* **Task details**
Nothing may be dropped or altered: reproduce all the data.

(Beginning of Extracted records)

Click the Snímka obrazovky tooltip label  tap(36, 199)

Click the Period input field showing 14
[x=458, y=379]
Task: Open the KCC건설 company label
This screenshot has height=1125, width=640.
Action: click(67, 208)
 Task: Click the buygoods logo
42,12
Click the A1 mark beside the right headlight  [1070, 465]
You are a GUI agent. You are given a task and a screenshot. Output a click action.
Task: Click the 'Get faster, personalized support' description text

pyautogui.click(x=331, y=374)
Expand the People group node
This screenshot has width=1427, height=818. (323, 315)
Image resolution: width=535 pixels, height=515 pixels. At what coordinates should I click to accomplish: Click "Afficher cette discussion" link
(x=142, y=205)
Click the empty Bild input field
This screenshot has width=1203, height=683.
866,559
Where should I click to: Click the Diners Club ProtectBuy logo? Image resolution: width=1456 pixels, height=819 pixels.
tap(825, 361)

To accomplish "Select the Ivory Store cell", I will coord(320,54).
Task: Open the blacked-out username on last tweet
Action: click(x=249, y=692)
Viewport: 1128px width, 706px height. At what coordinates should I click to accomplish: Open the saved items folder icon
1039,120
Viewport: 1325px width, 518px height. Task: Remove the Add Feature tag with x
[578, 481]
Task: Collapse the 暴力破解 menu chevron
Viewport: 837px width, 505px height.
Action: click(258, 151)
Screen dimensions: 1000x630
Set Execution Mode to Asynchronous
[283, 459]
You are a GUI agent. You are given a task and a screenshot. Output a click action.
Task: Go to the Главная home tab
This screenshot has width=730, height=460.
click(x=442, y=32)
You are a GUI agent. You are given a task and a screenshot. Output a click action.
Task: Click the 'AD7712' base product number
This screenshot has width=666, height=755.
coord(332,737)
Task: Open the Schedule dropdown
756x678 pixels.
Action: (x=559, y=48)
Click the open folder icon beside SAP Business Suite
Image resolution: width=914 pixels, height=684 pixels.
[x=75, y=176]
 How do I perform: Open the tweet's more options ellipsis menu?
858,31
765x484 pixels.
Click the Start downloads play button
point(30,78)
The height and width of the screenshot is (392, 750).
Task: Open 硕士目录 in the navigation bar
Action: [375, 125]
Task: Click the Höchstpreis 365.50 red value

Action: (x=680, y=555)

(End of Extracted records)

* **Expected answer**
Click the Snímka obrazovky tooltip label  tap(36, 199)

Click the Period input field showing 14
[x=458, y=379]
Task: Open the KCC건설 company label
This screenshot has height=1125, width=640.
Action: click(67, 208)
 Task: Click the buygoods logo
42,12
Click the A1 mark beside the right headlight  [1070, 465]
You are a GUI agent. You are given a task and a screenshot. Output a click action.
Task: Click the 'Get faster, personalized support' description text

pyautogui.click(x=331, y=374)
Expand the People group node
This screenshot has width=1427, height=818. (323, 315)
Image resolution: width=535 pixels, height=515 pixels. At what coordinates should I click to accomplish: Click "Afficher cette discussion" link
(x=142, y=205)
Click the empty Bild input field
This screenshot has width=1203, height=683.
866,559
Where should I click to: Click the Diners Club ProtectBuy logo? Image resolution: width=1456 pixels, height=819 pixels.
tap(825, 361)

To accomplish "Select the Ivory Store cell", I will coord(320,54).
Task: Open the blacked-out username on last tweet
Action: click(x=249, y=692)
Viewport: 1128px width, 706px height. At what coordinates should I click to accomplish: Open the saved items folder icon
1039,120
Viewport: 1325px width, 518px height. Task: Remove the Add Feature tag with x
[578, 481]
Task: Collapse the 暴力破解 menu chevron
Viewport: 837px width, 505px height.
Action: click(258, 151)
Screen dimensions: 1000x630
Set Execution Mode to Asynchronous
[283, 459]
You are a GUI agent. You are given a task and a screenshot. Output a click action.
Task: Go to the Главная home tab
This screenshot has width=730, height=460.
click(x=442, y=32)
You are a GUI agent. You are given a task and a screenshot. Output a click action.
Task: Click the 'AD7712' base product number
This screenshot has width=666, height=755.
coord(332,737)
Task: Open the Schedule dropdown
756x678 pixels.
Action: (x=559, y=48)
Click the open folder icon beside SAP Business Suite
Image resolution: width=914 pixels, height=684 pixels.
[x=75, y=176]
 How do I perform: Open the tweet's more options ellipsis menu?
858,31
765x484 pixels.
Click the Start downloads play button
point(30,78)
The height and width of the screenshot is (392, 750).
Task: Open 硕士目录 in the navigation bar
Action: [375, 125]
Task: Click the Höchstpreis 365.50 red value

Action: (x=680, y=555)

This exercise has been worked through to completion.